● Work required
Rewrite everything from the line containing "You are a computer-use agent. The width" down to the line containing "Looking at the screenshot, I should [414, 124].", substituting "dimensions" for "width and height" and keeping every other word the same.
◆ ◆ ◆ ◆
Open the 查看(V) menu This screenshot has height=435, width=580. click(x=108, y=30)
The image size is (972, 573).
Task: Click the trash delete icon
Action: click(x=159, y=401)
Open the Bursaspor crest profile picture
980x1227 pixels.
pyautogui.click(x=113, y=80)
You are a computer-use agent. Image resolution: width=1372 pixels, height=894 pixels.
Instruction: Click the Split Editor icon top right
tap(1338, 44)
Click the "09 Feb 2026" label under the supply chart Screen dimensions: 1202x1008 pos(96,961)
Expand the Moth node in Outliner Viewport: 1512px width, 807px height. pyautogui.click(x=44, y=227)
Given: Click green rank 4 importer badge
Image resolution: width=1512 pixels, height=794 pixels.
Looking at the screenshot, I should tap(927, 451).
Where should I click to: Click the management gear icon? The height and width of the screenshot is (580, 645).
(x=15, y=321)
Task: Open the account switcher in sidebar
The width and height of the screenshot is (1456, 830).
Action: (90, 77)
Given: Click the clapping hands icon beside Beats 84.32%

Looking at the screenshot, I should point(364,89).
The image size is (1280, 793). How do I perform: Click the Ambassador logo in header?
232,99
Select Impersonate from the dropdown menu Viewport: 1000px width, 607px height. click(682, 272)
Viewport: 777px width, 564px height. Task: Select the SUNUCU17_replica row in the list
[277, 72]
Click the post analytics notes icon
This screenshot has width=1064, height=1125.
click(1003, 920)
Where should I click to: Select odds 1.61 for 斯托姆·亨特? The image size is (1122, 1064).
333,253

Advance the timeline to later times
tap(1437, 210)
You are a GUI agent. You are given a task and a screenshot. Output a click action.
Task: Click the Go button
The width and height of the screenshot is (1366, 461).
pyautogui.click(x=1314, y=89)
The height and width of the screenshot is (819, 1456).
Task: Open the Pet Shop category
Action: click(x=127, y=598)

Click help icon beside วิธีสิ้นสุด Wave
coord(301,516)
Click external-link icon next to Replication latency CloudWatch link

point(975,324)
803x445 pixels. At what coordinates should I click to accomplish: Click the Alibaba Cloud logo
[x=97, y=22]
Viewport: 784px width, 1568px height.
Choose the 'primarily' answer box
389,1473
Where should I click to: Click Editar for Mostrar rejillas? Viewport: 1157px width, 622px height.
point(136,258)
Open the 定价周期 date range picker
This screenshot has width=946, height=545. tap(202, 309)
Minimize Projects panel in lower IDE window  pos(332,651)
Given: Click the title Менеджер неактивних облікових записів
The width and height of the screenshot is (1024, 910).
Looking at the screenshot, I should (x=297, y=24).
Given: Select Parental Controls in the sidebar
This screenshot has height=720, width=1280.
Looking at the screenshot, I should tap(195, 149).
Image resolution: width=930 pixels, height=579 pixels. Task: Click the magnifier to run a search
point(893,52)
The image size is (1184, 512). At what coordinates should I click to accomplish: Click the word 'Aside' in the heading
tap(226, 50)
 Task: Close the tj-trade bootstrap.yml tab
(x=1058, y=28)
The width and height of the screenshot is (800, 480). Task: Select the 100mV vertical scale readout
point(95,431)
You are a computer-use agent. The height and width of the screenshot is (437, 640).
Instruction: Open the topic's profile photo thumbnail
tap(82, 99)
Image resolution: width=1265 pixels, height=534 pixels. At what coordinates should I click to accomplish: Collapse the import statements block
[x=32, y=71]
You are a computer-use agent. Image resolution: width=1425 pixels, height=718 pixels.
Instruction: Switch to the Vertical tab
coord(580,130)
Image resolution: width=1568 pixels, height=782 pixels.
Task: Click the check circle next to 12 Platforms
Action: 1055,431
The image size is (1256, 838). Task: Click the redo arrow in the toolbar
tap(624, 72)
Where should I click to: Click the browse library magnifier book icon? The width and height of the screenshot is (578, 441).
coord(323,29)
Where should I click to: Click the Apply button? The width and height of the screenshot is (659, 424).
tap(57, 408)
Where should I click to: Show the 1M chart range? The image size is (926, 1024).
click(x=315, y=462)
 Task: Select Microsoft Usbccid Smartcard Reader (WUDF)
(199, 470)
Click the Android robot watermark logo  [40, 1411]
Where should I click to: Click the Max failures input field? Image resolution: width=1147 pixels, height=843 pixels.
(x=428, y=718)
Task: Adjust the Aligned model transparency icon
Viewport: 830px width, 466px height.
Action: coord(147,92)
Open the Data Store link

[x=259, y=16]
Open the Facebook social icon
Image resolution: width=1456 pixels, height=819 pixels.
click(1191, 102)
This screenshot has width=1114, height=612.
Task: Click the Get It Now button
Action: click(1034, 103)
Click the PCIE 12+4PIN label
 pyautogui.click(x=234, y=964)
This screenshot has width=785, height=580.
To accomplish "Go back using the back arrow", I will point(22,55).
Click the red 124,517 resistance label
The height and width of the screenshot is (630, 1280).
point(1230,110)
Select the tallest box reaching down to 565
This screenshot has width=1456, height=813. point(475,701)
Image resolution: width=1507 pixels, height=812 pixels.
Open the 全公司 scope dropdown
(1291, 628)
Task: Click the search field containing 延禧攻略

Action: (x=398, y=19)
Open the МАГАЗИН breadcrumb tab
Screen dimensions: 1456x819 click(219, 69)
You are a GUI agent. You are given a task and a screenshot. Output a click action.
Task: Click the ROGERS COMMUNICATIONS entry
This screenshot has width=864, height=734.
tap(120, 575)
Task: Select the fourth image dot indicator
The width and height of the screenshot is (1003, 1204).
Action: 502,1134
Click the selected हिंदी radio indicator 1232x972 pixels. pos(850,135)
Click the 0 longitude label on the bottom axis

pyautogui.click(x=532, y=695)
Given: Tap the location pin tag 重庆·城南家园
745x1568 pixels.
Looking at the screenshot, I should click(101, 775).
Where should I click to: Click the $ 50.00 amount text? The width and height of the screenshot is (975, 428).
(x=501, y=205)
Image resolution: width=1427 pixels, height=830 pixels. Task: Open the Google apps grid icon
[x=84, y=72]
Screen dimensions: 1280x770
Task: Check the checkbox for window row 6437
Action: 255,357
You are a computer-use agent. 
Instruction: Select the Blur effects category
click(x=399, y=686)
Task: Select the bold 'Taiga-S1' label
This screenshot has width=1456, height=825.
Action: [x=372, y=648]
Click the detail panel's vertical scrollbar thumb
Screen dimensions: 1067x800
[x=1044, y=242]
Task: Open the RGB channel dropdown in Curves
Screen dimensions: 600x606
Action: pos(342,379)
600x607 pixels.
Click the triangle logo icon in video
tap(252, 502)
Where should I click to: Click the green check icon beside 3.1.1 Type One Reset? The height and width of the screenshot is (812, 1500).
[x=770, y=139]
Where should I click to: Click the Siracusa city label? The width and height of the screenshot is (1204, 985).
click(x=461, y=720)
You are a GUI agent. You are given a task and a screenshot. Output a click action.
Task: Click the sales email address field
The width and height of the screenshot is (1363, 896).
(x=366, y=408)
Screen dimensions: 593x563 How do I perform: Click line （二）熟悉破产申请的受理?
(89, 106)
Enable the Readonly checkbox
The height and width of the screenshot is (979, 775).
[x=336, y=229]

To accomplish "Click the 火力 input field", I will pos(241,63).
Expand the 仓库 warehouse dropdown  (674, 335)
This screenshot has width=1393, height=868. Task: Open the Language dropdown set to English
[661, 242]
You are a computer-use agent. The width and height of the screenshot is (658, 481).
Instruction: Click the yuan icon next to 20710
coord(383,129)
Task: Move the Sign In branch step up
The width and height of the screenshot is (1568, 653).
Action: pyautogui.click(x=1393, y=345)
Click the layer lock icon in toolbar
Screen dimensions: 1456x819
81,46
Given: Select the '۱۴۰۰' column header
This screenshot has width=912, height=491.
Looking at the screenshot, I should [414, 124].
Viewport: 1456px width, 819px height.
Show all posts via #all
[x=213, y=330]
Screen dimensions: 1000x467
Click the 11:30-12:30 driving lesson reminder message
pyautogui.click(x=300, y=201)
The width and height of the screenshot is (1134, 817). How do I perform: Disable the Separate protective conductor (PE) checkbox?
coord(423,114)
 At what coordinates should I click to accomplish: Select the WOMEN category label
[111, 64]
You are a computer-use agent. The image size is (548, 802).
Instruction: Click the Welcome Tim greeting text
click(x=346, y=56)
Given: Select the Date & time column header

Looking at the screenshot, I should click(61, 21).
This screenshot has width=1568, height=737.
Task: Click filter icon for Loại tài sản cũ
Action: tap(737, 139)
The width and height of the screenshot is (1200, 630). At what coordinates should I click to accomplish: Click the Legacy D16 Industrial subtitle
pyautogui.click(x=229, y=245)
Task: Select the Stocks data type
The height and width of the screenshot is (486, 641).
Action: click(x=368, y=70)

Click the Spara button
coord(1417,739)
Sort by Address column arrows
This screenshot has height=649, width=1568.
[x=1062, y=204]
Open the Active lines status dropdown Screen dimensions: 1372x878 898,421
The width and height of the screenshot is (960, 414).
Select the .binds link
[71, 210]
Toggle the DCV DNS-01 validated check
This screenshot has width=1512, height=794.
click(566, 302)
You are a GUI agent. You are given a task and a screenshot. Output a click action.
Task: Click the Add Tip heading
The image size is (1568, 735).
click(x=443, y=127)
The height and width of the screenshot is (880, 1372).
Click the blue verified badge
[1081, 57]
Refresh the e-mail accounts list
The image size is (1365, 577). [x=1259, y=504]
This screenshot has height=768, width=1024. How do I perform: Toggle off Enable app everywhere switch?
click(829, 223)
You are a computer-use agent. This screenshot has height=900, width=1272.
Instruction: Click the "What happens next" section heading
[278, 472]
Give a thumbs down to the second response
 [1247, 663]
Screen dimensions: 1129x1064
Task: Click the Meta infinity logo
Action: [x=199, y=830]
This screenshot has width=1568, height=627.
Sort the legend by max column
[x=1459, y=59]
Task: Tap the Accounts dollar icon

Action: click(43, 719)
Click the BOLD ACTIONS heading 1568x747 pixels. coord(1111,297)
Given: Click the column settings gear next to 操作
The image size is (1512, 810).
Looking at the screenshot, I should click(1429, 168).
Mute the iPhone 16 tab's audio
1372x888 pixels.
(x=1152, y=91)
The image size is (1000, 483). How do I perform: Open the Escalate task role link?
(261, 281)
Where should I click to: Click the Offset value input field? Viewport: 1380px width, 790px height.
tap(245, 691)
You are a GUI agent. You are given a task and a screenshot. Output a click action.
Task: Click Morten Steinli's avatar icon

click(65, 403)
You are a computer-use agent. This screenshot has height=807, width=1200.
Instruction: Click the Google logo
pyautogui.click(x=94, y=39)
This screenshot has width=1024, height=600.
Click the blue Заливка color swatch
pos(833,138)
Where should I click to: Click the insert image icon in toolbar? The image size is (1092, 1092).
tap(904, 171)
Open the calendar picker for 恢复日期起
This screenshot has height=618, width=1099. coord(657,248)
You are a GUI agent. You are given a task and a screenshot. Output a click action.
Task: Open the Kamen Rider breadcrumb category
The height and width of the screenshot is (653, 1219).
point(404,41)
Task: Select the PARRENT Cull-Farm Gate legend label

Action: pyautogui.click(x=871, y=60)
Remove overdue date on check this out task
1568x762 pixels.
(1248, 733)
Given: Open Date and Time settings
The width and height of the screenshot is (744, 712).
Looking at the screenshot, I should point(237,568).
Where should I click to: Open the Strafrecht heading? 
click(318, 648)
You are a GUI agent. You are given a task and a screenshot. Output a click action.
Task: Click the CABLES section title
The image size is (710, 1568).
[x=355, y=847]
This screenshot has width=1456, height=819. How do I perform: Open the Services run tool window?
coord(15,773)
◆ ◆ ◆ ◆
● Solution for this problem
You are a computer-use agent. The dimensions of the screenshot is (658, 481).
Instruction: Click the yuan icon next to 20710
coord(383,129)
Task: Move the Sign In branch step up
The dimensions of the screenshot is (1568, 653).
Action: pyautogui.click(x=1393, y=345)
Click the layer lock icon in toolbar
Screen dimensions: 1456x819
81,46
Given: Select the '۱۴۰۰' column header
This screenshot has width=912, height=491.
Looking at the screenshot, I should [414, 124].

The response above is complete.